The mother had told the father that she had dumped the baby and departed the country, the statement added, while DNA screening proved they were the child's parents.
All expatriates coming to Qatar for long-term work are required to give a substantial sample of blood during the registration process.
Women on 10 Qatar Airways flights out of Doha, including one to Sydney, were subjected to the examinations following the incident on 2 October, leading to a diplomatic row with Australia.
The physical examinations of passengers bound for Sydney and nine other unnamed destinations triggered outrage in Australia.
The government denounced the searches as inappropriate and beyond circumstances in which the women could give free and informed consent.
Rights activists say such exams conducted under duress amount to sexual assault.
Two Doha-based sources have told AFP that Qatari authorities had requested an Interpol red notice in order to have the woman identified as the mother brought to Doha to face charges.
The incident only came to light weeks after it occurred, when affected Australian passengers spoke out, with Canberra labelling the episode "appalling".

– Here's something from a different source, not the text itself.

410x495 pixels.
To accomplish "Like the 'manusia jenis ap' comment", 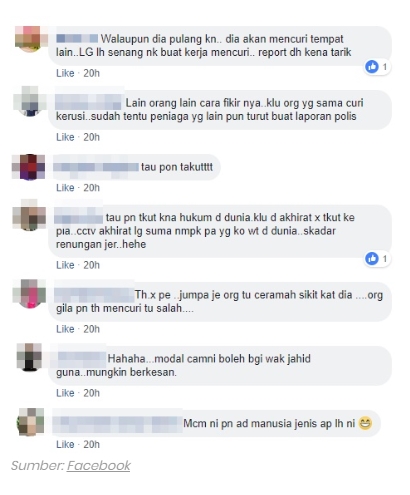I will [65, 444].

The public prosecutor said "some employees" of airport security had broken the law by ordering the searches - for which Qatar only apologised weeks after they took place - and face three years imprisonment.
It gave no details of how senior those charged were, or how many would be punished.
Diplomats have suggested that such a major operation requiring the suspension of flight operations at the authoritarian state's airport could not have been authorised by a handful of junior staff.
Qatar is an ultra-conservative Muslim monarchy, where sex and childbirth outside of marriage are punishable by jail.
Ahead of the 2022 World Cup in Qatar, it has struggled to reassure critics that its promises on women's rights, labour relations and democracy are credible.
Prime Minister Sheikh Khalid bin Khalifa bin Abdulaziz Al-Thani, who as interior minister is also responsible for the security services, previously tweeted that "we regret the unacceptable treatment of the female passengers" at Doha airport.